[DATASET RECORDS]
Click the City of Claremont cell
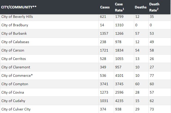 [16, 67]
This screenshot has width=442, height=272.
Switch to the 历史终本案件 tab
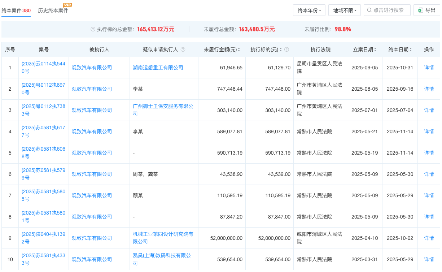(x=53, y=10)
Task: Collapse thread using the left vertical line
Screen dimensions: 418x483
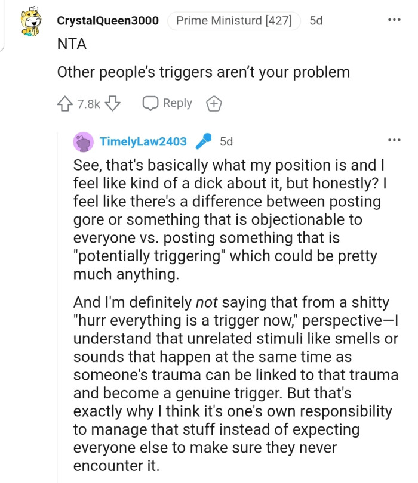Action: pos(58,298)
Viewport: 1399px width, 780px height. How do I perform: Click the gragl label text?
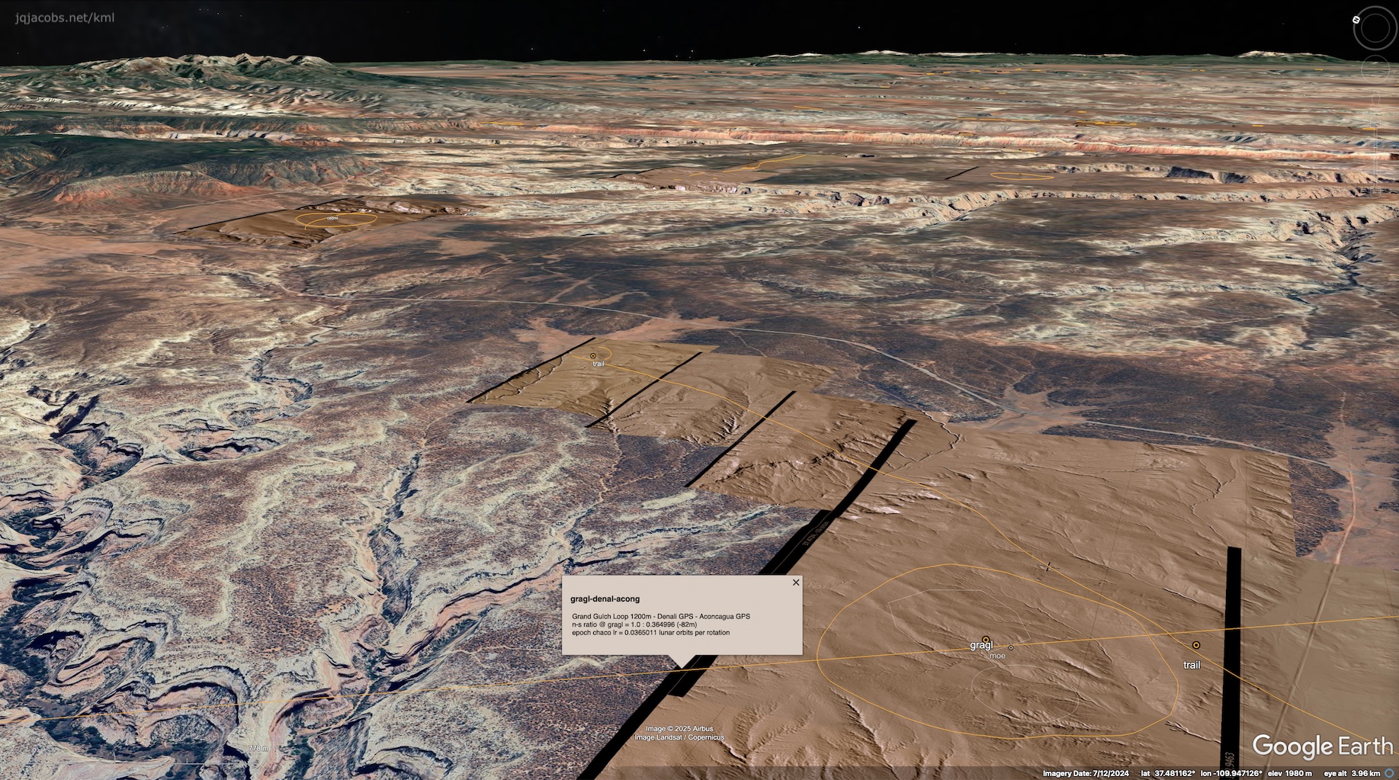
[/DATASET RECORDS]
[DATASET RECORDS]
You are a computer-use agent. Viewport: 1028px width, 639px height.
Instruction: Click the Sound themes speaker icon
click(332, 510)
[/DATASET RECORDS]
* DESCRIPTION OF THE TASK *
Lines with the word "width" in them should be copied from the preceding records.

* SOLUTION TO THIS PROBLEM *
This screenshot has width=442, height=272.
Viewport: 1399px width, 780px height. How do I perform: Click the gragl label text?
You are a computer-use agent. Viewport: 1028px width, 639px height.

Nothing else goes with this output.